The license allows for the killing of a single, post-breeding bull, with Namibian wildlife officials on hand for the hunt to make sure an appropriate animal is selected.
The Dallas Safari Club had been expecting the permit to bring $250,000 to $1 million at an auction held during its annual convention. The hunt will help in managing the population and provide an underfunded Namibian government hard cash in the expensive battle to thwart poachers, it said.
"Biologists in Namibia were hopeful that a U.S.-based auction would produce a record amount for rhino conservation, and that's exactly what happened," said club Executive Director Ben Carter.
"These bulls no longer contribute to the growth of the population and are in a lot of ways detrimental to the growth of the population because black rhinos are very aggressive and territorial. In many cases, they will kill younger, non-breeding bulls and have been known to kill calves and cows," Carter said this week
More than 75,000 people signed an online petition at www.causes.com to stop the sale, saying black rhinos cannot be protected if they are allowed to be killed.
There are about 25,000 rhinos in Africa - 20,000 white rhinos and 5,000 black rhinos - with the majority in South Africa.

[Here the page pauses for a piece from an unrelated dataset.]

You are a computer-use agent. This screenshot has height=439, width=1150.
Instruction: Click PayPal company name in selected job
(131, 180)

Namibia is one of the leading habitats after that.
Both countries allow for a few, carefully regulated hunts under internationally approved guidelines each year with proceeds going to fund conservation.
Rhino protection has grown more expensive in the last few years due to a surge in poaching fueled by international crime syndicates to feed demand in places such as Vietnam, where horn is used as a traditional medicine and sold at prices higher than gold.

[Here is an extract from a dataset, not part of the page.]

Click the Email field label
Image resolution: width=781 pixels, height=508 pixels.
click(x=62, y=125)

Wayne Pacelle, chief executive officer and president of the Humane Society of the United States, said the group has a general objection to trophy hunting and sees as morally questionable raising money for conservation by selling permits to kill endangered species.

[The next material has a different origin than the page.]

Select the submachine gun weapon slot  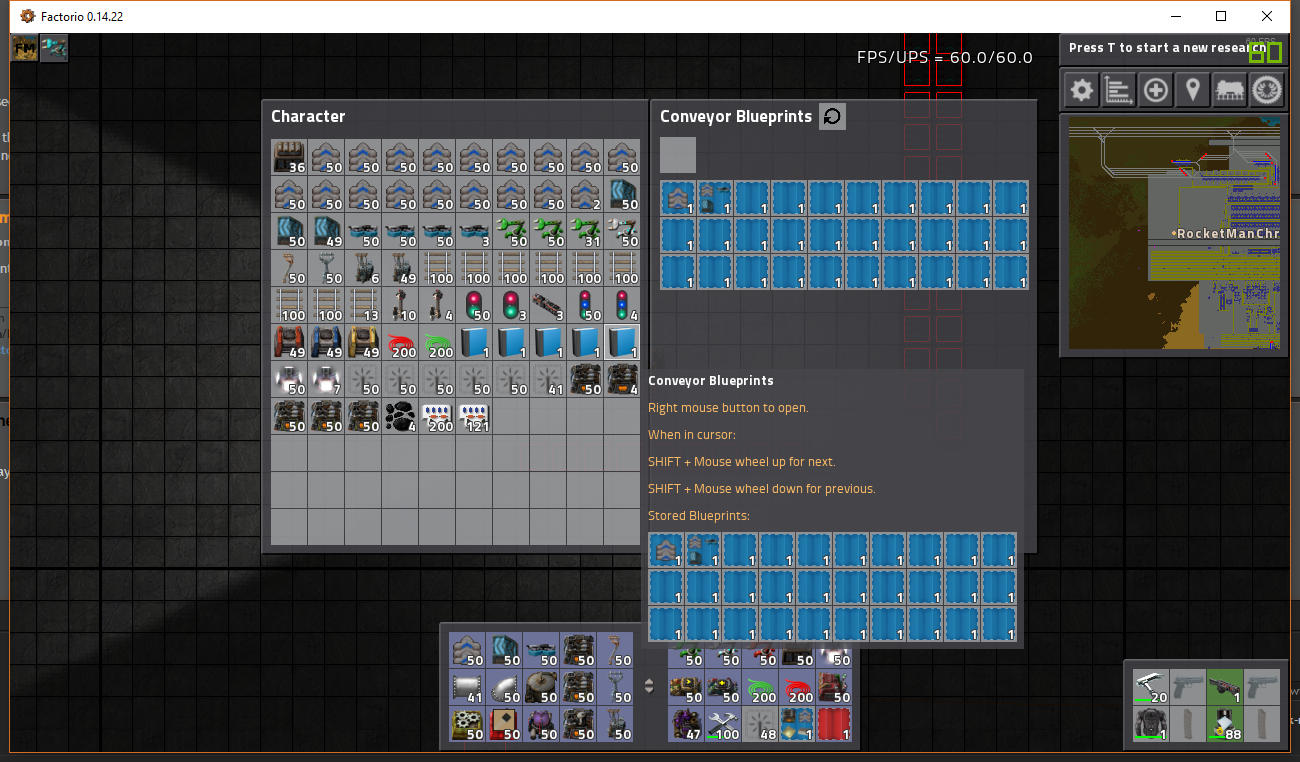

"If we are going to put a price tag on the most endangered animals in the world, we are going to go down a very dangerous path," Pacelle said.
Tom Milliken, leader of the elephant and rhino program for the international wildlife trade monitoring network TRAFFIC, said Namibia had 1,750 black rhino as of the end of 2012 and the population has been steadily increasing under good management and protection.
"TRAFFIC believes Namibia has demonstrated a sound conservation policy for its rhinos over the years and does not oppose Namibia's legitimate execution of its hunting quota," Milliken said in an email.
Nearly 950 rhino were killed by poachers in South Africa in 2013, its environment ministry said.
In Namibia, little poaching has occurred over the past decade, with only 10 animals killed since 2006 - half of which were last year, TRAFFIC said.
Up until about 2010, only a handful rhinos were poached in Africa but the number shot up when rumors circulated about the same time in Vietnam that a minister's relative was cured of cancer by rhino horn. There is no basis in science to support the claim.